If you’ve never seen the world’s largest glass-blown castle, you’ll probably never get to see it in its original state after this.
And it's not because the museum will be keeping it under lock and key, it's because it's already been broken.
Yeah, we know: massive yikes!
News site Shanghaiist
reported that the priceless piece of art, which took Spanish glassblower Miguel Arribas 500 hours to make, has been partly shattered by kids playing inside the Shanghai Museum of Glass!
The Fantasy Castle, built based on the famous Cinderella Castle at Disney World, was given back to the museum in 2016 and has been on display there since.
It is worth over 450,000 Yuan (RM200,000) because it has spires made out of 24-karat gold.
Of course, the two children who decided to play chase in the museum did not know this.
According to the report, the kids chased after one another, crossed the security barrier and bumped into the display case.

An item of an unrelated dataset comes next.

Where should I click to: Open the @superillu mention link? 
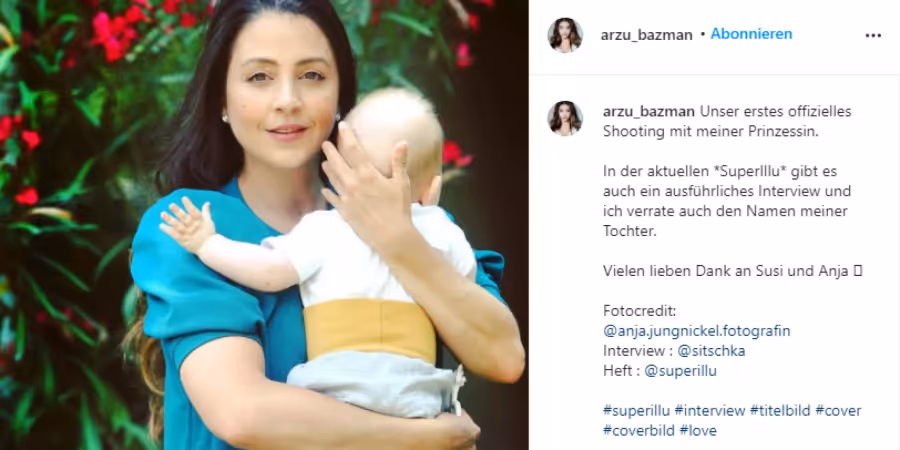coord(681,371)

The castle fell to the floor, causing the main spire to break. Other parts of the structure were also damaged in the process.

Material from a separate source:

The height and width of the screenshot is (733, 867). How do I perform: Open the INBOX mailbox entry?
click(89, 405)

The incident reportedly happened back in May, but the museum only revealed what had happened to its prized possession in a statement recently.
The museum said that they are hoping to bring in a couple of artists to repair the damage, but their arrival could be delayed to the coronavirus-related travel restrictions.
Meanwhile, the parents of the two children have apologised and promised to take responsibility for the repair.
Let's hope the kids have learned a very valuable lesson - quite literally.